= SELECTED EXCERPT =
______________________________
I've posted about the fascist "Long Live Death" sensibility before: it includes a lip-smacking love of violence, a doctrine of eliminationism, racial and/or cultural exclusionism, and crazy-ass paranoia about "Others."
And I've noted that, certainly on the fringes, there is no longer a clear demarcation between fascists and far-right conservatives--if there ever was. Charles Johnson of Little Green Footballs, for one, has finally had to acknowledge that bitter truth.
Just a short update then, if I may, before I attempt to rekindle my Christmas spirit.
I've already noted Best Blogger Kate McMillan's approving reference yesterday to the murder of journalists--68 in 2009 alone. It behooves one to read the comments of her regulars, as well: loyal psychopathic footsoldiers, for the most part, relishing violence and death--essential elements, it seems, of their diseased politics.
And here, unsurprisingly, is Nick Packwood (Ghost of a Flea) cheering on the beating of unarmed, passively resisting demonstrators in Copenhagen by Denmark's finest. He expresses his strong agreement with the UK Telegraph's Gerald Warner, a man whose pro-fascist leanings extend to defending the bombing of Guernica, and who put matters thus:
There was one good moment at Copenhagen, though: some seriously professional truncheon work by Danish Plod on the smellies.
Interesting how the allegedly anti-State folks--among whom we must number several Speech Warriors™--go all soft and gooey when the State brutalizes those with whom they happen to disagree, and happily applaud the murder of journalists who tell them what they don't want to hear.
Defending vicious homophobes and neo-Nazis against the fearsome Human Rights Commissions is, we are told, a matter of principle. It's all about freedom of expression, not the substance of that expression. Odd, then, isn't it, that those who crush that freedom with guns and truncheons attract the cheering support of these erstwhile libertarians?
______________________________
= RECORDED INFORMATION =
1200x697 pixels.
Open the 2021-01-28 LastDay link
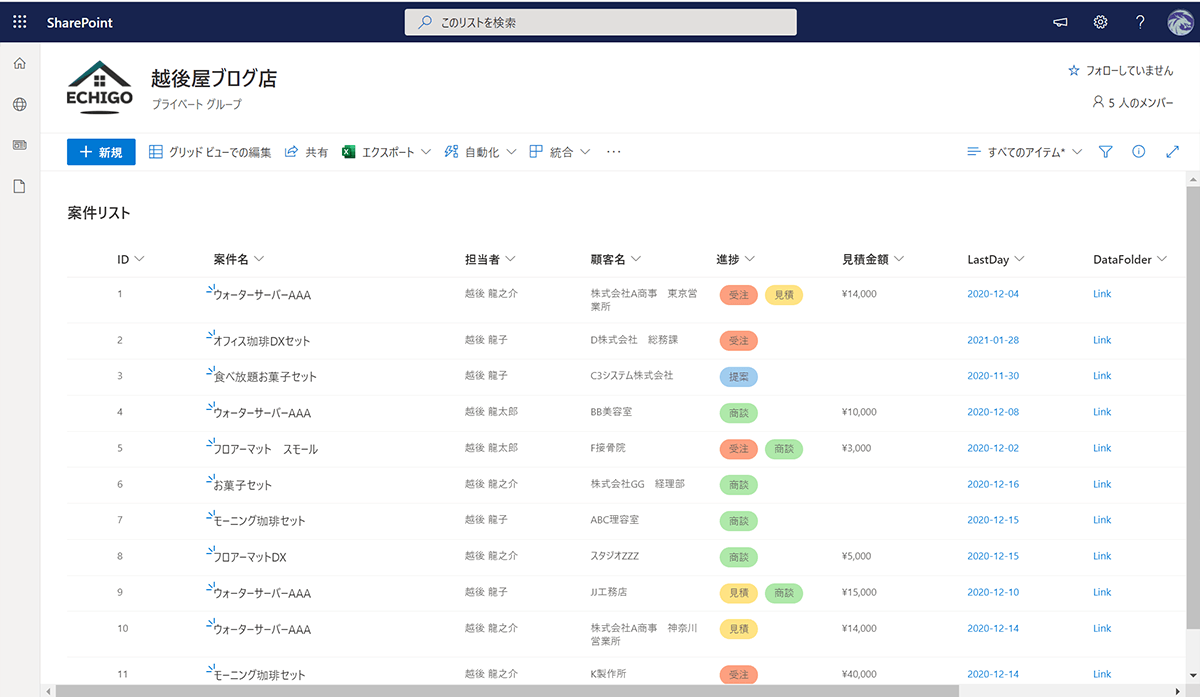pyautogui.click(x=993, y=340)
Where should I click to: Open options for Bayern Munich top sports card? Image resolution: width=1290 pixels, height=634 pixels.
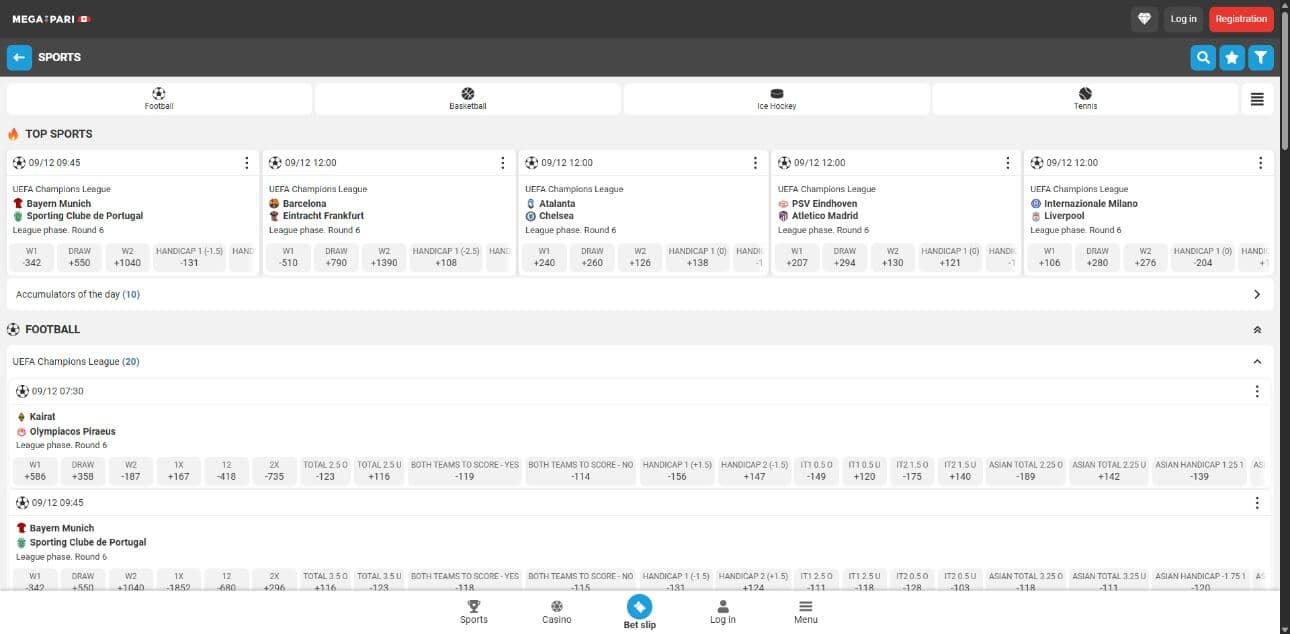[x=247, y=163]
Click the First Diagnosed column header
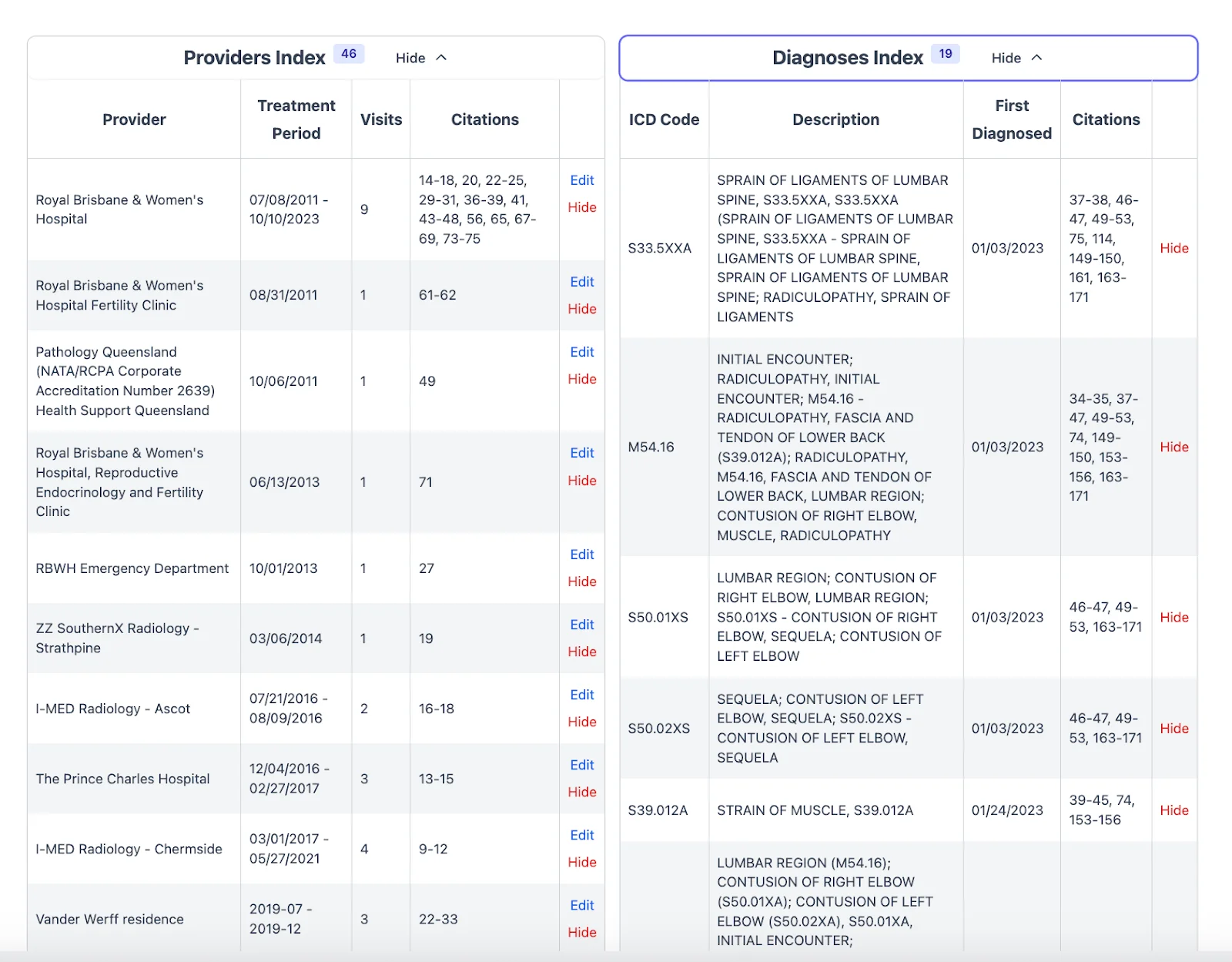The image size is (1232, 962). click(x=1011, y=119)
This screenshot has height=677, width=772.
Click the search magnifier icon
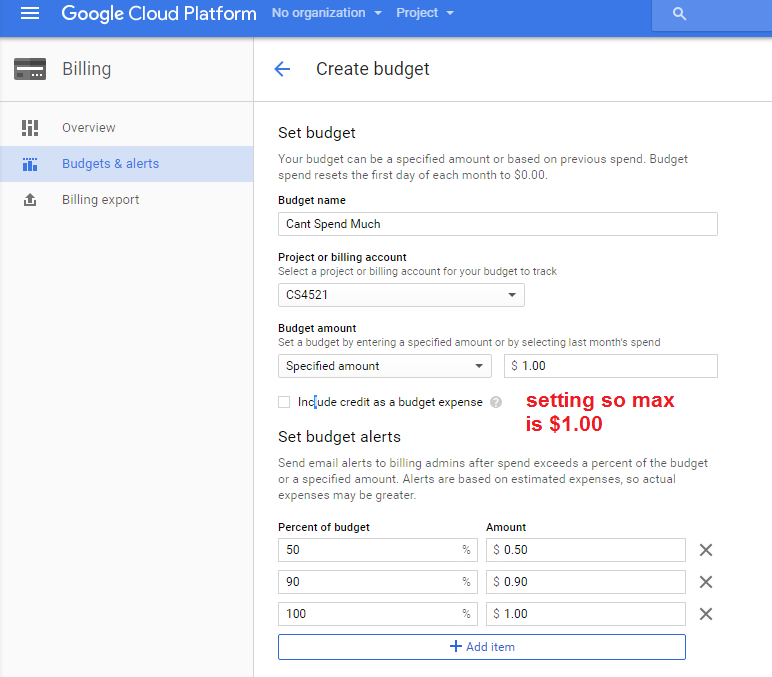click(680, 14)

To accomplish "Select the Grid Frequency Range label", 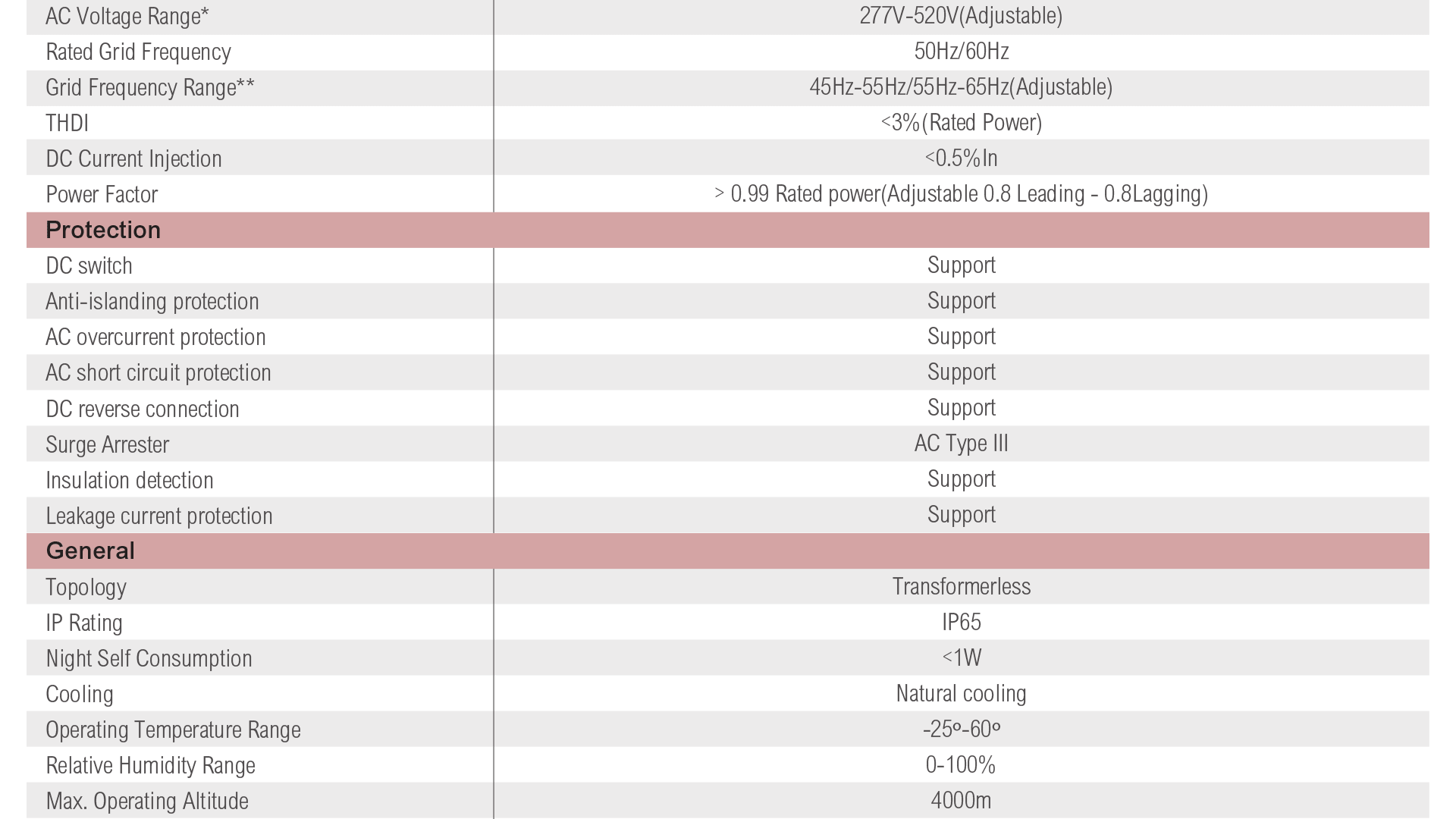I will pyautogui.click(x=150, y=87).

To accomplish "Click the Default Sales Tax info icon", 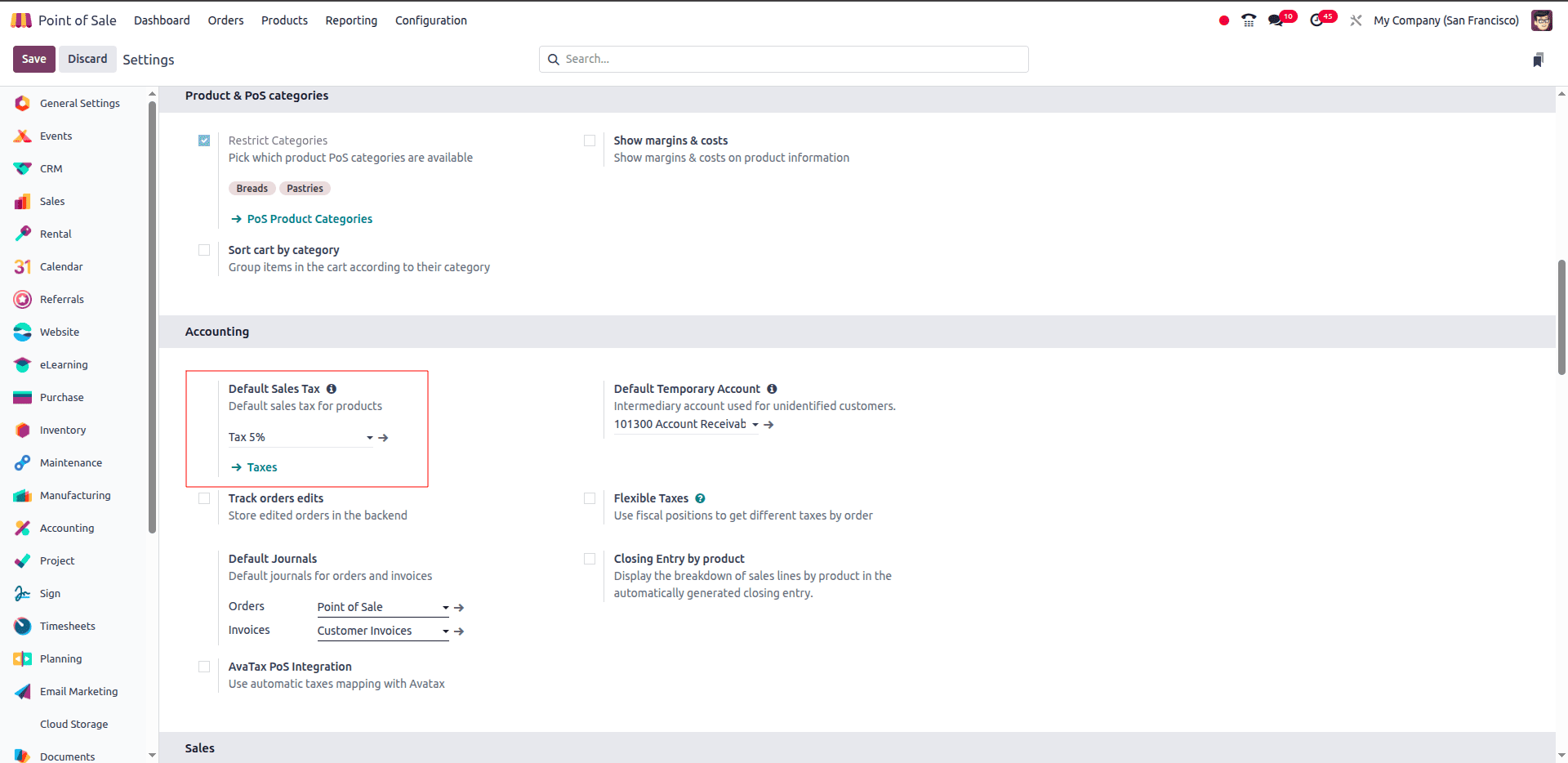I will click(x=332, y=389).
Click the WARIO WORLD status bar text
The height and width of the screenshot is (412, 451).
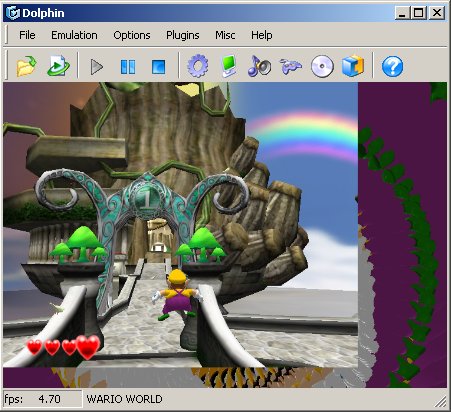pyautogui.click(x=124, y=399)
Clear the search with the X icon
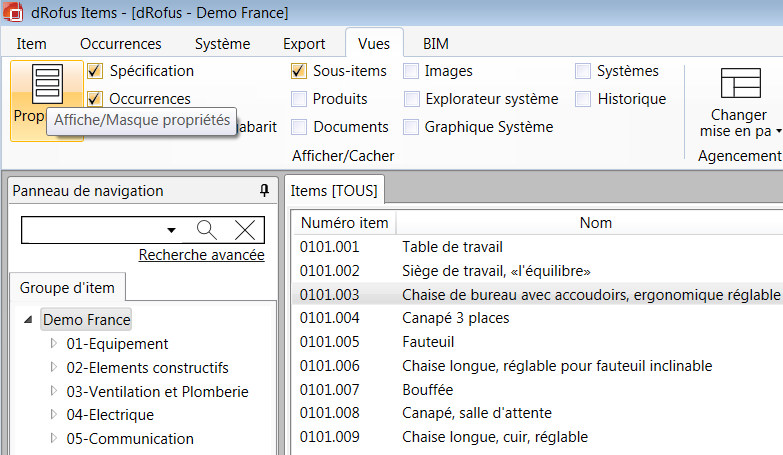The width and height of the screenshot is (783, 455). (x=245, y=230)
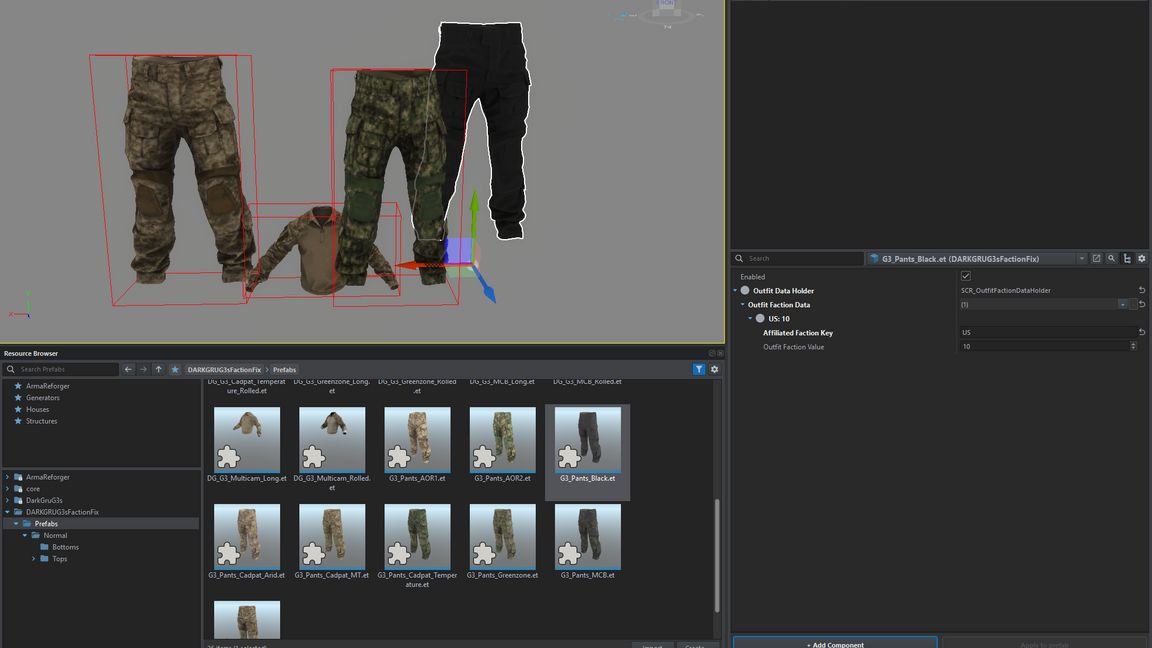Open Resource Browser settings gear

click(714, 369)
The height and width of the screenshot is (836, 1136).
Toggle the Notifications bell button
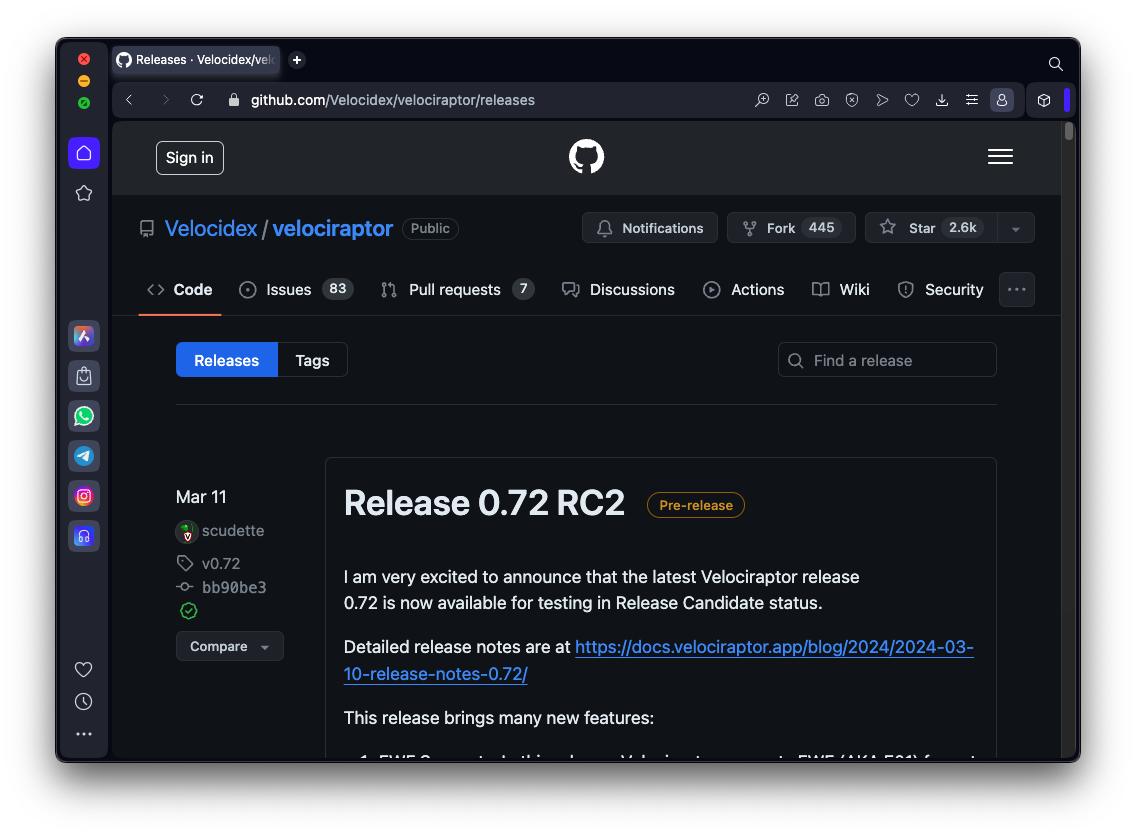pyautogui.click(x=650, y=228)
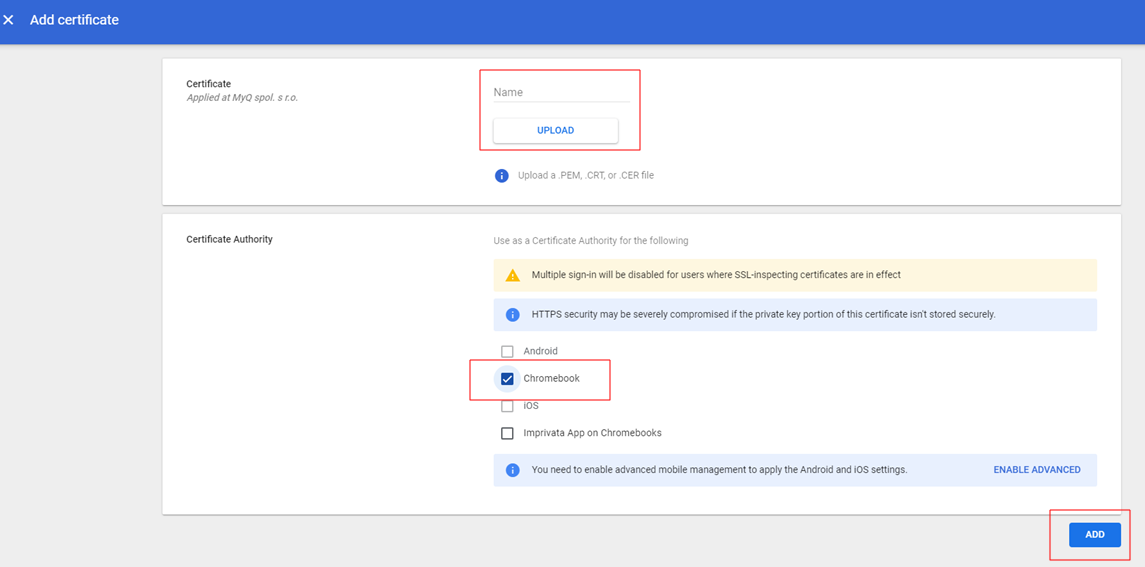Close the Add certificate dialog with X
Viewport: 1145px width, 567px height.
tap(9, 20)
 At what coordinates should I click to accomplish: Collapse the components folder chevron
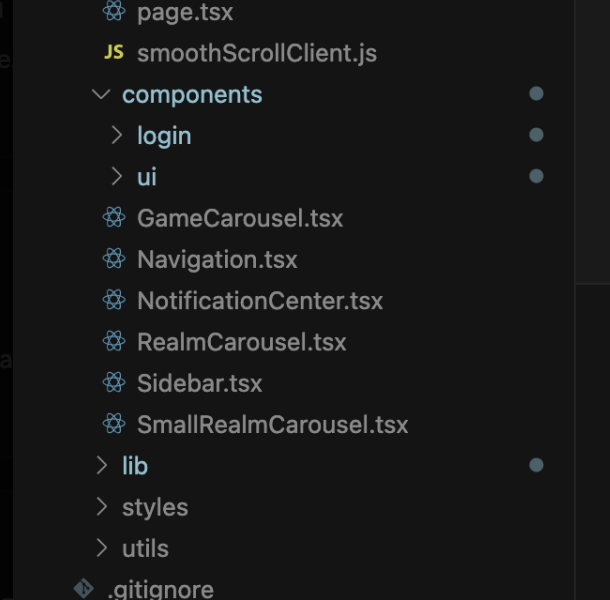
______________________________
= EXERCISE INSTRUCTIONS =
1/ According to the blog post, how many journalists were murdered in 2009?
2/ Output the blog post's text from "And I've noted" up to and including "their diseased politics.".
3/ Why does the blog post call the cheering by "these erstwhile libertarians" odd?
The listing is separate material from the blog post.

= ANSWERS TO THIS EXERCISE =
1/ Sixty-eight journalists were murdered in 2009.

2/
And I've noted that, certainly on the fringes, there is no longer a clear demarcation between fascists and far-right conservatives--if there ever was. Charles Johnson of Little Green Footballs, for one, has finally had to acknowledge that bitter truth.
Just a short update then, if I may, before I attempt to rekindle my Christmas spirit.
I've already noted Best Blogger Kate McMillan's approving reference yesterday to the murder of journalists--68 in 2009 alone. It behooves one to read the comments of her regulars, as well: loyal psychopathic footsoldiers, for the most part, relishing violence and death--essential elements, it seems, of their diseased politics.

3/ They say that defending homophobes and neo-Nazis against Human Rights Commissions is a matter of principle about freedom of expression. Yet they cheer those who crush that freedom with guns and truncheons.